Fragaria pentaphylla

Scientific classification
- Kingdom: Plantae
- Clade: Tracheophytes
- Clade: Angiosperms
- Clade: Eudicots
- Clade: Rosids
- Order: Rosales
- Family: Rosaceae
- Genus: Fragaria
- Species: F. pentaphylla
- Binomial name: Fragaria pentaphylla Losinsk.
- Synonyms: Potentilla pentaphylla

= Fragaria pentaphylla =

- Genus: Fragaria
- Species: pentaphylla
- Authority: Losinsk.
- Synonyms: Potentilla pentaphylla

Species of strawberry

Fragaria pentaphylla is a tetraploid species of wild strawberry native to China. In Chinese, it is called the "five-leaf strawberry" (五葉草莓 (五叶草莓)).

== Description ==
Usually 6–15 cm tall, this species usually blooms around April to May, the fruits are ripe by June.
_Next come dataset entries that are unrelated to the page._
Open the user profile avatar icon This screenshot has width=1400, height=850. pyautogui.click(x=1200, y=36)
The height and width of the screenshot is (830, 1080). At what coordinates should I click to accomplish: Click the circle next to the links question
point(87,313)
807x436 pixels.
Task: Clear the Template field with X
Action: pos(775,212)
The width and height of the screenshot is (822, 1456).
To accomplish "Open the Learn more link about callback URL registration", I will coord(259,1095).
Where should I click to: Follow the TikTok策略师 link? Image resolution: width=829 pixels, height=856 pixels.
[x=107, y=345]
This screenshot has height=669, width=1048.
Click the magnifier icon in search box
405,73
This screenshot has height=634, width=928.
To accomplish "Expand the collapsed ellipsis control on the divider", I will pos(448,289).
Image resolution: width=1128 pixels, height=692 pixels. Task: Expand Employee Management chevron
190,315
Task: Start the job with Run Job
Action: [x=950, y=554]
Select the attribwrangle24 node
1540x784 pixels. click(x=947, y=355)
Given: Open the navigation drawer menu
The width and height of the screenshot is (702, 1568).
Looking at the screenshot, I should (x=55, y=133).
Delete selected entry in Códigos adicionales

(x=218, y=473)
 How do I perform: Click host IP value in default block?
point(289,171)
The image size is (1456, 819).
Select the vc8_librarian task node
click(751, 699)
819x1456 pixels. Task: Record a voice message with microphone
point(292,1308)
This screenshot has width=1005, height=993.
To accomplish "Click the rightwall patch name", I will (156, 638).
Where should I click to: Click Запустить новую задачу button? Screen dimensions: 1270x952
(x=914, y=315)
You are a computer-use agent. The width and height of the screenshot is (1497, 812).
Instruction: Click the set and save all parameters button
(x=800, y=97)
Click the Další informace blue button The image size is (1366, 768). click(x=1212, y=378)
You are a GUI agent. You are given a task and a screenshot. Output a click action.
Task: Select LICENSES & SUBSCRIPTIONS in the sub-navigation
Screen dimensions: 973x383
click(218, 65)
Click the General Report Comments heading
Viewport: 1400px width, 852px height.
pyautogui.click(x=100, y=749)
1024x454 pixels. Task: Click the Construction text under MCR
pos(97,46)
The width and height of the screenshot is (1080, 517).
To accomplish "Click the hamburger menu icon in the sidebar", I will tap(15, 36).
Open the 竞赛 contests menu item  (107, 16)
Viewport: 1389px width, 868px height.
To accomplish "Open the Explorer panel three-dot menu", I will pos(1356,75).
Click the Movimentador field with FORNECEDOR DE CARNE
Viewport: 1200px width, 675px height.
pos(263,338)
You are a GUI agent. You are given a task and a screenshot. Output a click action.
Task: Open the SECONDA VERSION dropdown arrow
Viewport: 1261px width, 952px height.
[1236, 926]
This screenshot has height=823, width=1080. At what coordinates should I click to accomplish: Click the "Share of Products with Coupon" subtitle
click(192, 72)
Characteristics include:
- Thick leaves with 5 leaflets (2 auxiliary leaflets and 3 terminal leaflets)
- Hemispheric fruit, sometimes white (f. alba)
- Glabrous above, sparsely hairy beneath
- Reflexed petals
- Flowers mostly in ones or in pairs- rarely in 3's.

== Distribution ==
Fragaria pentaphylla is native to the Chinese provinces of Sichuan Qinghai Gansu Shanxi and Henan. It is most often found on forests, forest clearings, scrub, mountain meadows, and open gravels at elevations of 1000–2700 m.

== Cultivation ==
This species is rare, (if at all) in cultivation.

== Commercial value ==
This plant has little or no commercial value. However, with chromosome doubling, this plant can be bred with Fragaria × ananassa, the garden strawberry, possibly introducing new traits, such as disease resistance or new flavors (especially f. alba) to cultivated strawberries.